-- begin --
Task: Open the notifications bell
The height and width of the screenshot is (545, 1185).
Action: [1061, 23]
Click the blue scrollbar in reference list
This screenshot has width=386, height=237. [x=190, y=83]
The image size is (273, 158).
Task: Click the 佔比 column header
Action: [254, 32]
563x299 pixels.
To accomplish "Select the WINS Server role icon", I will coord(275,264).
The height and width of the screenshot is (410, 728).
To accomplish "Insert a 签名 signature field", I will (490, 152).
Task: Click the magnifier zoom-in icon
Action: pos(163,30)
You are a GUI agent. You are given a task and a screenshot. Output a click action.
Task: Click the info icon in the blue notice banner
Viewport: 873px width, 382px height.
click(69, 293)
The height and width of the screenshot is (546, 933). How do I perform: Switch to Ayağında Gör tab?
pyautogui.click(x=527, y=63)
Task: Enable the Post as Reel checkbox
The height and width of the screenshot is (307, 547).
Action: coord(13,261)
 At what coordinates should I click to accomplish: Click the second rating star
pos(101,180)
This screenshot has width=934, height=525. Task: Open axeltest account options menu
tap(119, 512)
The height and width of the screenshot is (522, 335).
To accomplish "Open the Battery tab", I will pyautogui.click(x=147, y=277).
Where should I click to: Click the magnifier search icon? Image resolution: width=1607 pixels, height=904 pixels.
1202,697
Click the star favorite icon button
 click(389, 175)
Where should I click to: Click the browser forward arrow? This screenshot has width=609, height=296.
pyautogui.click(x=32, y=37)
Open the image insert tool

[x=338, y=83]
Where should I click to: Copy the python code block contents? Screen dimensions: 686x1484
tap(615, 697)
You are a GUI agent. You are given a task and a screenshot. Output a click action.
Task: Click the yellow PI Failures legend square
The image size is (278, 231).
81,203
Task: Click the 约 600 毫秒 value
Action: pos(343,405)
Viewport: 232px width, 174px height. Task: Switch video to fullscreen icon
-- end --
• _GIVEN PROBLEM_
Copy the entries above line for line, with no changes.

• _THE COMPLETED TASK_
Task: Open the notifications bell
The height and width of the screenshot is (545, 1185).
Action: [1061, 23]
Click the blue scrollbar in reference list
This screenshot has width=386, height=237. [x=190, y=83]
The image size is (273, 158).
Task: Click the 佔比 column header
Action: [254, 32]
563x299 pixels.
To accomplish "Select the WINS Server role icon", I will coord(275,264).
The height and width of the screenshot is (410, 728).
To accomplish "Insert a 签名 signature field", I will (490, 152).
Task: Click the magnifier zoom-in icon
Action: pos(163,30)
You are a GUI agent. You are given a task and a screenshot. Output a click action.
Task: Click the info icon in the blue notice banner
Viewport: 873px width, 382px height.
click(69, 293)
The height and width of the screenshot is (546, 933). How do I perform: Switch to Ayağında Gör tab?
pyautogui.click(x=527, y=63)
Task: Enable the Post as Reel checkbox
The height and width of the screenshot is (307, 547).
Action: coord(13,261)
 At what coordinates should I click to accomplish: Click the second rating star
pos(101,180)
This screenshot has width=934, height=525. Task: Open axeltest account options menu
tap(119, 512)
The height and width of the screenshot is (522, 335).
To accomplish "Open the Battery tab", I will pyautogui.click(x=147, y=277).
Where should I click to: Click the magnifier search icon? Image resolution: width=1607 pixels, height=904 pixels.
1202,697
Click the star favorite icon button
 click(389, 175)
Where should I click to: Click the browser forward arrow? This screenshot has width=609, height=296.
pyautogui.click(x=32, y=37)
Open the image insert tool

[x=338, y=83]
Where should I click to: Copy the python code block contents? Screen dimensions: 686x1484
tap(615, 697)
You are a GUI agent. You are given a task and a screenshot. Output a click action.
Task: Click the yellow PI Failures legend square
The image size is (278, 231).
81,203
Task: Click the 约 600 毫秒 value
Action: pos(343,405)
Viewport: 232px width, 174px height. Task: Switch video to fullscreen icon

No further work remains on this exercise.